• WHAT TO PRODUCE
When the line containing "61 (311, 2355)" appears in the entries below, begin printing there and stop after the line containing "ENG (25, 5)"; print each of those lines exactly and no other line.

--- PROVIDED RECORDS Enclosed Below ---

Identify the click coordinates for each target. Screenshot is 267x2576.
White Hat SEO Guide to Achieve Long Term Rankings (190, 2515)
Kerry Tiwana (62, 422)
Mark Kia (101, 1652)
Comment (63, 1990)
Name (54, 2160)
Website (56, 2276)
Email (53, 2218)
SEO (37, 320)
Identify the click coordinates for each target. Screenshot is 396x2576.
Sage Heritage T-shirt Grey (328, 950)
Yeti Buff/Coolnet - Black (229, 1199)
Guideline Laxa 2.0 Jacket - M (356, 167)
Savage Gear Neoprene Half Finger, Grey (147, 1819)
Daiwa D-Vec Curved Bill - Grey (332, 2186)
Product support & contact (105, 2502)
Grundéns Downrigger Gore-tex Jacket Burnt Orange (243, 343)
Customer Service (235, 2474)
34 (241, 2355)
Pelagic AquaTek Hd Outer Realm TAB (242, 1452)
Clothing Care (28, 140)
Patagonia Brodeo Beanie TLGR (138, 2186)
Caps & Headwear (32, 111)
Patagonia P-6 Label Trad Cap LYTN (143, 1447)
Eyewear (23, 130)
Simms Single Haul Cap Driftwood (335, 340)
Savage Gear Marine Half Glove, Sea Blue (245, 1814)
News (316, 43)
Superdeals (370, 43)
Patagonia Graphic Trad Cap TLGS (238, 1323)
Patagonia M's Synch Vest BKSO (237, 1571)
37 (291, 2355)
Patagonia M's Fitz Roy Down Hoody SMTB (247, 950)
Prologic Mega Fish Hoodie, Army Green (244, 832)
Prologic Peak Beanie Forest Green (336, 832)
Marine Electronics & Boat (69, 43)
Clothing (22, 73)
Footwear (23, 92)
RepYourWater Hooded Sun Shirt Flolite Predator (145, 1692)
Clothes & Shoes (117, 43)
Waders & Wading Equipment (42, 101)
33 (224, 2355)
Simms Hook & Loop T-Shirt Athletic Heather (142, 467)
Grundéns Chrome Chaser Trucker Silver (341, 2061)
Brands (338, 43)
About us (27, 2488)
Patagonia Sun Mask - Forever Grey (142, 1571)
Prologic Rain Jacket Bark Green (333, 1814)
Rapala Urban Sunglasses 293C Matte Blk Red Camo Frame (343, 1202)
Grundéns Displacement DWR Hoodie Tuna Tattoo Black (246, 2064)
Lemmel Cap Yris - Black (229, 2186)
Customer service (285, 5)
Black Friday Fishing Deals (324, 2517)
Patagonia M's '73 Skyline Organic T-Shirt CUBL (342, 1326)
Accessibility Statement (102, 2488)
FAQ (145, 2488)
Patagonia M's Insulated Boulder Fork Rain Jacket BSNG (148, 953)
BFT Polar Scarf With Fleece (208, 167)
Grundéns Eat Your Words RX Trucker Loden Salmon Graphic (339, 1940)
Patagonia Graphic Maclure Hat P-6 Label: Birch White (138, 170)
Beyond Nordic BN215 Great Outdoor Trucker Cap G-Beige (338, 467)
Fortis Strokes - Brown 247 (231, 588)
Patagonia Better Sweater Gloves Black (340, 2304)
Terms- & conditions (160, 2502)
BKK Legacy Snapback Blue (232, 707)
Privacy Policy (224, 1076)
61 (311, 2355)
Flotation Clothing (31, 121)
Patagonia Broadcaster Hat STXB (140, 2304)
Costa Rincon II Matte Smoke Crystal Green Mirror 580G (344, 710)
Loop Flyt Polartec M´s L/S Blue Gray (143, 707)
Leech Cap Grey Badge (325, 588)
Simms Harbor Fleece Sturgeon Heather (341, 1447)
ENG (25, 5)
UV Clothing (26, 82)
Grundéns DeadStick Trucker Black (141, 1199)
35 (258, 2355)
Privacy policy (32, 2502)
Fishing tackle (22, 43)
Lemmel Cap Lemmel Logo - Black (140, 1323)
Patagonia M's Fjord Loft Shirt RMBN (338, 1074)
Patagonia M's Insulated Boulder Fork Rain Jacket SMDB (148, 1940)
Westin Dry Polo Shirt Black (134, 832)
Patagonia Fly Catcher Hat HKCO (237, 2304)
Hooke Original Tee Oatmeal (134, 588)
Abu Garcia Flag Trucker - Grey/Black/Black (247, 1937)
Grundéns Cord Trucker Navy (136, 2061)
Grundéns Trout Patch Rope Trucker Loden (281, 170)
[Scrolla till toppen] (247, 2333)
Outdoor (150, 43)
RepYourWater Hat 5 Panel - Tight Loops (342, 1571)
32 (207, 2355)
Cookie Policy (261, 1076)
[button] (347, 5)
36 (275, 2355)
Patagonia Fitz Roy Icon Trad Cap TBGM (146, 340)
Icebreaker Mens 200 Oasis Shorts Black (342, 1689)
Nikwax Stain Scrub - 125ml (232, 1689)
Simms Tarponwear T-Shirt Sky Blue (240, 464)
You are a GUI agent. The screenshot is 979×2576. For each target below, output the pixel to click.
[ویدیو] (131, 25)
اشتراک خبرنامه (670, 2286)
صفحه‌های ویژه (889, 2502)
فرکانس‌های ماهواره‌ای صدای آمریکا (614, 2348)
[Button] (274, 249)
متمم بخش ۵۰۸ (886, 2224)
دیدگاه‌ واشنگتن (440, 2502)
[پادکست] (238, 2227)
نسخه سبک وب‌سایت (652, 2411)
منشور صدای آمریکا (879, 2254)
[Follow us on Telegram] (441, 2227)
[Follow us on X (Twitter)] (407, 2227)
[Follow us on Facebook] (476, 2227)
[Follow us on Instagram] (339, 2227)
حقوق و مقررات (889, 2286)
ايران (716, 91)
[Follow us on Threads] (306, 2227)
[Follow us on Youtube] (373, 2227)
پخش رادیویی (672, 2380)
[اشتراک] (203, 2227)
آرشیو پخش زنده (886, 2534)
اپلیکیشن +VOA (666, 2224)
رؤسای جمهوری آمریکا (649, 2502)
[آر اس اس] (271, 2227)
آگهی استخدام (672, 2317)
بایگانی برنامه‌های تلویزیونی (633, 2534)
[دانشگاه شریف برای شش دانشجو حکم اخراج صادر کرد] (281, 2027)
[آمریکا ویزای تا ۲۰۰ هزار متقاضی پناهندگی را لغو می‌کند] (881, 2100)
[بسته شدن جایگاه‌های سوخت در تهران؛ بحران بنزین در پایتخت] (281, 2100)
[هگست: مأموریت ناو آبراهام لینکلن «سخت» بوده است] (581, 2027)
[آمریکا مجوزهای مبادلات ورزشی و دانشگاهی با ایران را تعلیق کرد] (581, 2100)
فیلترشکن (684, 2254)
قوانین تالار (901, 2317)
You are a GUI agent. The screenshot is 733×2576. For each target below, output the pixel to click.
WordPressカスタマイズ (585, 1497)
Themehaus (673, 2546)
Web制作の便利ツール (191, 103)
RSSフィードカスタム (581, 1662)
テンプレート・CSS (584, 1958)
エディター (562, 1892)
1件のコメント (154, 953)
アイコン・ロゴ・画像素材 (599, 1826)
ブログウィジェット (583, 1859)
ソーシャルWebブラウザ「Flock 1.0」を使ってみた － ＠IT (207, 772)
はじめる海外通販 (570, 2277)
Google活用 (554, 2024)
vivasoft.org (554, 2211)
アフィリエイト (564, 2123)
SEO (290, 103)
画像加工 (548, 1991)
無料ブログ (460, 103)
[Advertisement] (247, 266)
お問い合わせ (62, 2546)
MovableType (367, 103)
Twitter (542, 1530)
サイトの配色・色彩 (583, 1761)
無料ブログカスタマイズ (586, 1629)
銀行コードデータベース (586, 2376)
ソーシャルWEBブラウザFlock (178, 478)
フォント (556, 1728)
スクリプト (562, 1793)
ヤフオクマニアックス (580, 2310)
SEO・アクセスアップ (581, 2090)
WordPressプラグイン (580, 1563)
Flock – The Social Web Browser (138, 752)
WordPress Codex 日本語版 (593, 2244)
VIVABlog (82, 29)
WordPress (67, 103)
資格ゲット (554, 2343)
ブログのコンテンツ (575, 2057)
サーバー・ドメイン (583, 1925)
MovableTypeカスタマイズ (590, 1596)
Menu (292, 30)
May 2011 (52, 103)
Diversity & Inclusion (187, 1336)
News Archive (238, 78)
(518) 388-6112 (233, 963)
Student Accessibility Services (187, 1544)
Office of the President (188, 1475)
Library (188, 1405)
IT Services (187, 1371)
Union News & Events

--- End of Enclosed PROVIDED RECORDS ---

• REPLY TO THE EXERCISE
61 (311, 2355)
Flotation Clothing (31, 121)
Patagonia Broadcaster Hat STXB (140, 2304)
Costa Rincon II Matte Smoke Crystal Green Mirror 580G (344, 710)
Loop Flyt Polartec M´s L/S Blue Gray (143, 707)
Leech Cap Grey Badge (325, 588)
Simms Harbor Fleece Sturgeon Heather (341, 1447)
ENG (25, 5)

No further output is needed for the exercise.